Is there evidence the programs were successful?

After five years of increases in our alcohol-related emergency room transports, we saw a reduction last year. We also saw a leveling out for high-risk drinking behaviors. The sheer number of students attending our Cardinal Nights events is a testament to their popularity. Many of these programs sell out, even though we don't charge for most of them. These are all signs that we are beginning to see some shifts in the alcohol culture in a healthy and positive direction. However, we still have more work to do.


How does Stanford compare to its peers?

Stanford is a leader. We just concluded a two-year stint in the National College Health Improvement Program to address high-risk drinking. It was a learning collaborative of 32 schools. We collected data and shared lessons learned. Stanford was frequently asked to share our programs and progress with the other schools, and we met our benchmarks and objectives. This past year, Stanford was selected to present its data and programs at national and regional conferences.

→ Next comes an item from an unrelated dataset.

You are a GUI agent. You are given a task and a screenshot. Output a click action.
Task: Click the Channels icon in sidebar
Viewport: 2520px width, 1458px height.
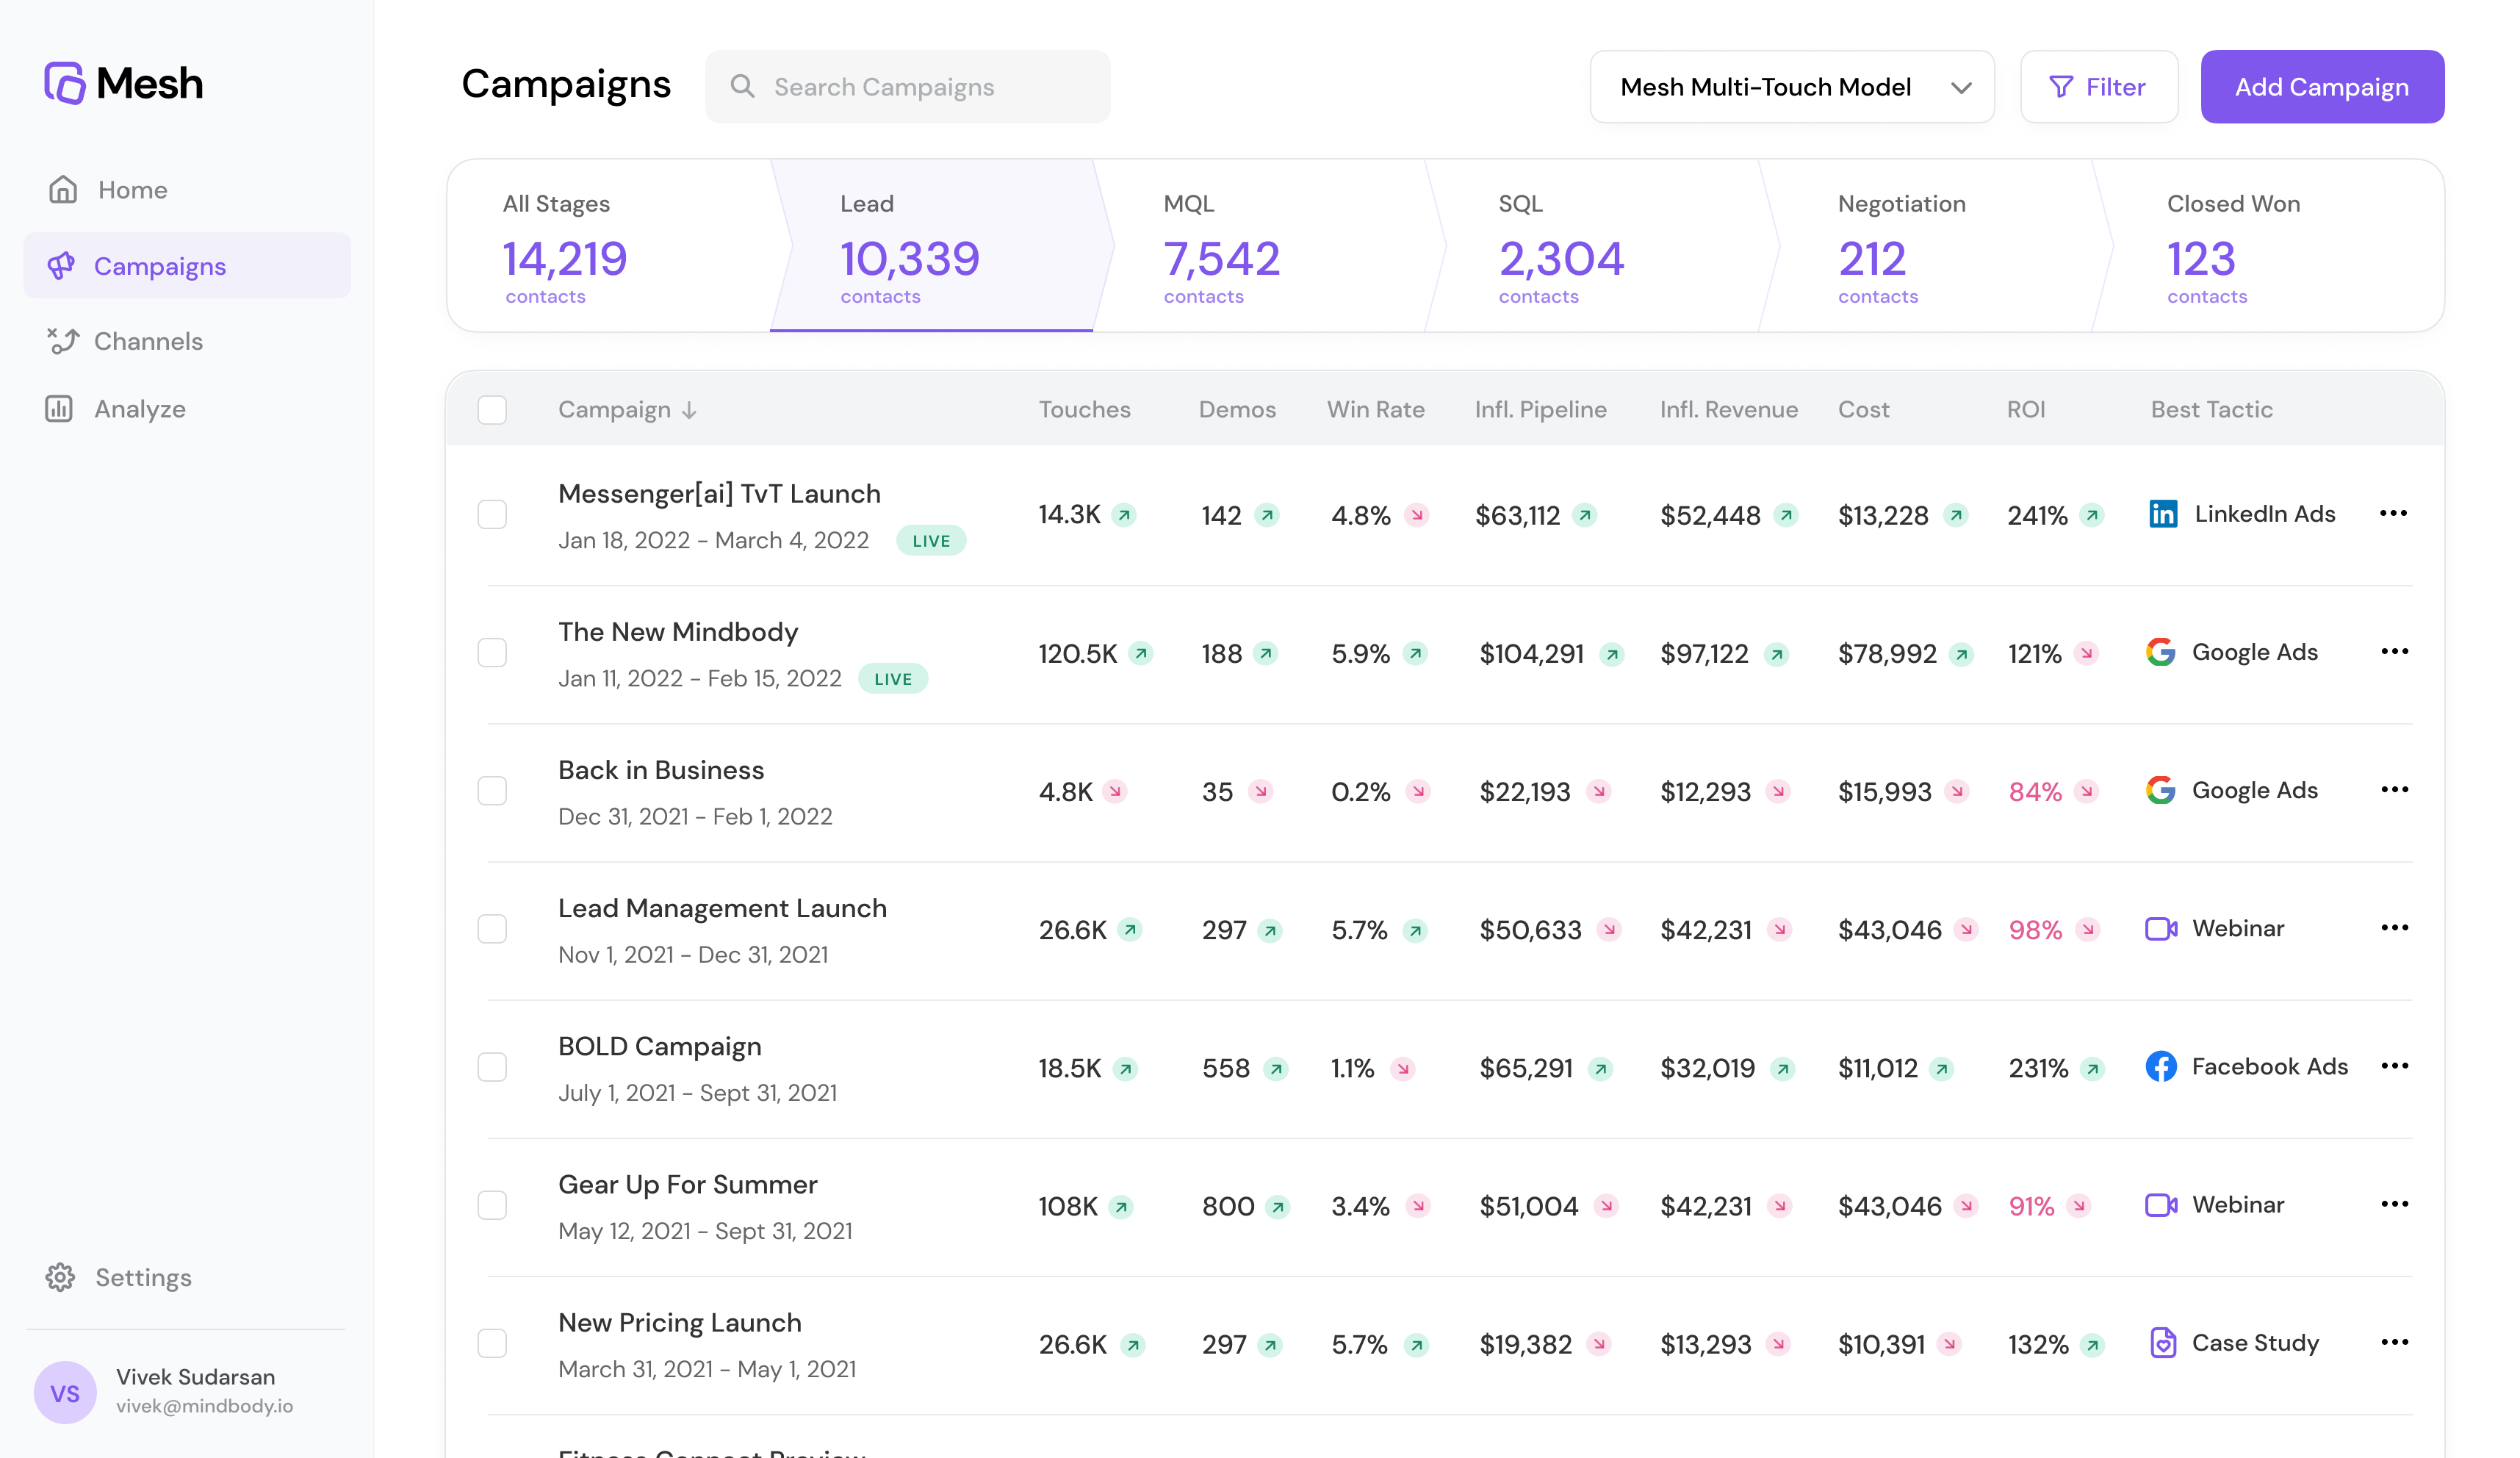(63, 341)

What advice do you give to parents to help them talk to their children about alcohol use?

Be open, frank and honest with your son or daughter. Provide clear and consistent expectations for them. Don't be afraid to discuss these topics, or your experiences, with your student. Things have changed since your time in college. High-risk drinking activities such as rapid hard-liquor consumption are different now. It's important to have these conversations, not just once, but frequently during their time here.